Nigeria’s naira continued its rally against the US dollar last week, buoyed by a significant uptick in foreign exchange (FX) inflows, which rose by approximately 74% to US$1.79 billion.
Despite reduced FX intervention from the Central Bank of Nigeria (CBN), the naira gained N10.67 at the official market, closing at N1,528.56 per dollar on Friday. This momentum was largely driven by increased inflows from foreign portfolio investors (FPI), non-bank corporates, and exporters.

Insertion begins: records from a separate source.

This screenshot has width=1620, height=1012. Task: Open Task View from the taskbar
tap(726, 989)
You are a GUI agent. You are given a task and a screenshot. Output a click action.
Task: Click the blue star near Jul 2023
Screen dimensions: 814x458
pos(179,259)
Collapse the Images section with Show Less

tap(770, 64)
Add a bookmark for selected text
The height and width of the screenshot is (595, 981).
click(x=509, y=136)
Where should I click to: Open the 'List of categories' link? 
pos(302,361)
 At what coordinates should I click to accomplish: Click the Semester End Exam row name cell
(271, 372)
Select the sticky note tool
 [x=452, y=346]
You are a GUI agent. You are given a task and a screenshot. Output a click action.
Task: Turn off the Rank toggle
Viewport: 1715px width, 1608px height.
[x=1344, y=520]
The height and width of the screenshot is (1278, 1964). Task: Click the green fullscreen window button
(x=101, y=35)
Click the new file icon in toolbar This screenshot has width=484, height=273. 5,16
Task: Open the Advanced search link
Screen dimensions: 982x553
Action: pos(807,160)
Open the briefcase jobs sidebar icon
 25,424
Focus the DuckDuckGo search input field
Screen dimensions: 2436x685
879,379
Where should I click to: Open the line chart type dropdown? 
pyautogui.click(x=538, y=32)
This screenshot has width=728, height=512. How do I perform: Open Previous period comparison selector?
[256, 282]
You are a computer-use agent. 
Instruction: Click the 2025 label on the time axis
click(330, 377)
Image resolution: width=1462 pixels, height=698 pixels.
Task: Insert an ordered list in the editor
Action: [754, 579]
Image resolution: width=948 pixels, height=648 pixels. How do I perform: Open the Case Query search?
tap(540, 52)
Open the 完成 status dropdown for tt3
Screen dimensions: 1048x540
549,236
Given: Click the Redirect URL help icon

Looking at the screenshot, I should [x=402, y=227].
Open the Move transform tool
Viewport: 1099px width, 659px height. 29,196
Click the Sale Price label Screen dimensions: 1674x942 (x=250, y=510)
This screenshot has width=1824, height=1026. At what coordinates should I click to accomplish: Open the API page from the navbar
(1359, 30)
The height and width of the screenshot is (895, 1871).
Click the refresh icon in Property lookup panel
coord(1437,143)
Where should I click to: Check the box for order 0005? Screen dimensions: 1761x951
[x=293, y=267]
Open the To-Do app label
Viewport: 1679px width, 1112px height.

Data from Coronation Merchant Bank revealed that FPIs contributed 66.91% of total inflows, marking their seventh consecutive week as the primary drivers of FX supply. Non-bank corporates accounted for 16.51%, while exporters contributed 14.50%. Smaller inputs came from other corporate sources (0.82%) and individuals (0.12%).
On Thursday, the naira reached a high of N1,525.82/US$1, driven by strong supply-side dynamics.
FX analysts note that the resumption of international transactions using Naira-denominated cards by several banks may introduce short-term pressure on the exchange rate. Nonetheless, they expect relative stability to persist, supported by consistent foreign portfolio investment and robust non-bank FX inflows.
The naira’s outlook was further reinforced by the International Monetary Fund (IMF), which, in its 2025 Article IV Consultation report, commended the CBN for its FX market reforms. The IMF highlighted improved transparency and market integrity as key factors contributing to better price discovery and liquidity in the Nigerian FX market.